1516 Henry

Discovery
- Discovered by: A. Patry
- Discovery site: Nice Obs.
- Discovery date: 28 January 1938

Designations
- Named after: Paul and Prosper Henry (astronomers, opticians)
- Alternative designations: 1938 BG · 1938 DM
- Minor planet category: main-belt · (middle)

Orbital characteristics
- Epoch 4 September 2017 (JD 2458000.5)
- Uncertainty parameter 0
- Observation arc: 79.00 yr (28,854 days)
- Aphelion: 3.1087 AU
- Perihelion: 2.1368 AU
- Semi-major axis: 2.6227 AU
- Eccentricity: 0.1853
- Orbital period (sidereal): 4.25 yr (1,551 days)
- Mean anomaly: 216.91°
- Mean motion: 0° 13^{m} 55.2^{s} / day
- Inclination: 8.7440°
- Longitude of ascending node: 125.84°
- Argument of perihelion: 94.457°

Physical characteristics
- Dimensions: 19.19±4.31 km 19.92±1.7 km 19.98 km (derived) 26.163±0.138 km 26.442±0.150 km 27.70±8.84 km 28.55±0.36 km
- Synodic rotation period: 10 h 17.370±0.006 h
- Geometric albedo: 0.039±0.007 0.0392±0.0045 0.04±0.03 0.042±0.001 0.0536±0.011 0.0701 (derived) 0.08±0.06
- Spectral type: S
- Absolute magnitude (H): 11.33±1.36 · 11.8 · 11.90 · 11.95 · 12.0 · 12.30

= 1516 Henry =

Main-belt asteroid

1516 Henry (provisional designation ') is a stony asteroid from the middle region of the asteroid belt, approximately 20 kilometers in diameter. It was discovered on 28 January 1938, by French astronomer André Patry at Nice Observatory in southeastern France. It is named for French astronomers and opticians, Paul and Prosper Henry.

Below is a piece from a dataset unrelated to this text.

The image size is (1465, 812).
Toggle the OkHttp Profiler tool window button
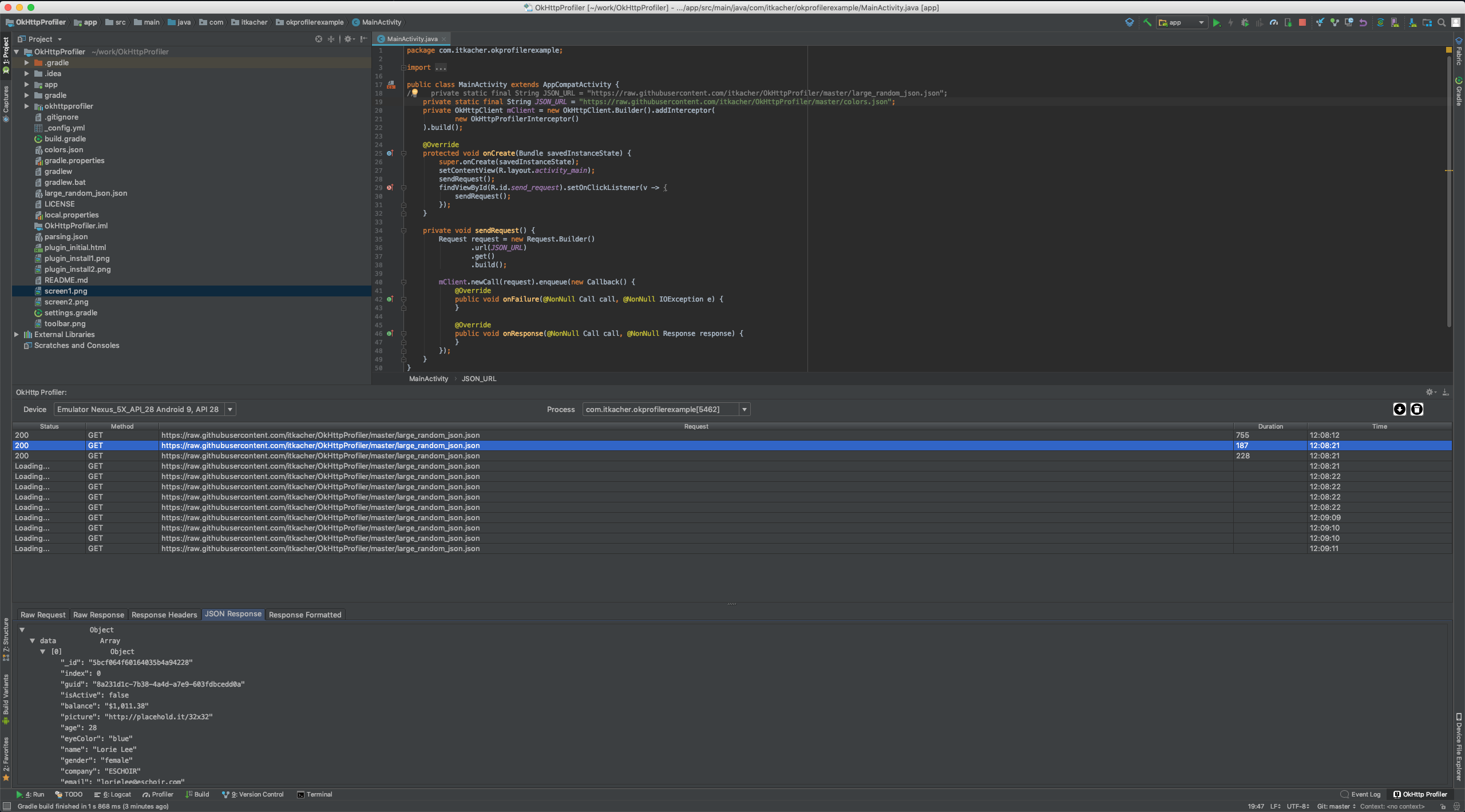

== Orbit and classification ==

The S-type asteroid orbits the Sun in the central main-belt at a distance of 2.1–3.1 AU once every 4 years and 3 months (1,551 days). Its orbit has an eccentricity of 0.19 and an inclination of 9° with respect to the ecliptic. No precoveries were taken, and no prior identifications were made. Henry's observation arc starts at Nice in August 1939, or 19 months after its official discovery observation.

== Physical characteristics ==

In May 2005, a rotational lightcurve of Henry was obtained by French amateur astronomer Christophe Demeautis. It gave a rotation period of 17.370 hours with a brightness variation of 0.54 magnitude (U=2). In February 2010, photometric observations by David Polishook and others at the Californian Palomar Transient Factory gave a divergent period of 10 hours with an amplitude of only 0.04 (U=2).

According to the surveys carried out by the Infrared Astronomical Satellite IRAS, the Japanese Akari satellite, and NASA's Wide-field Infrared Survey Explorer with its subsequent NEOWISE mission, Henry measures between 19.19 and 28.55 kilometers in diameter, and its surface has an albedo between 0.039 and 0.070. The Collaborative Asteroid Lightcurve Link derives an albedo of 0.0701 and a diameter of 19.98 kilometers with an absolute magnitude of 12.0.

== Naming ==

This minor planet is named for the two brothers Paul Henry and Prosper Henry (1848–1905 and 1849–1903, respectively), who each discovered seven asteroids. As opticians, they constructed the 76-cm refracting telescope at Nice Observatory, among others. While mapping the ecliptic during their Carte du Ciel survey, they made all their fourteen, low-numbered asteroid discoveries, starting with 125 Liberatrix.

The Henry Brothers are also honored by the lunar crater Henry Frères. The Martian crater Henry was named in honour of Paul. The official was published by the Minor Planet Center on 1 April 1978 (M.P.C. 4358).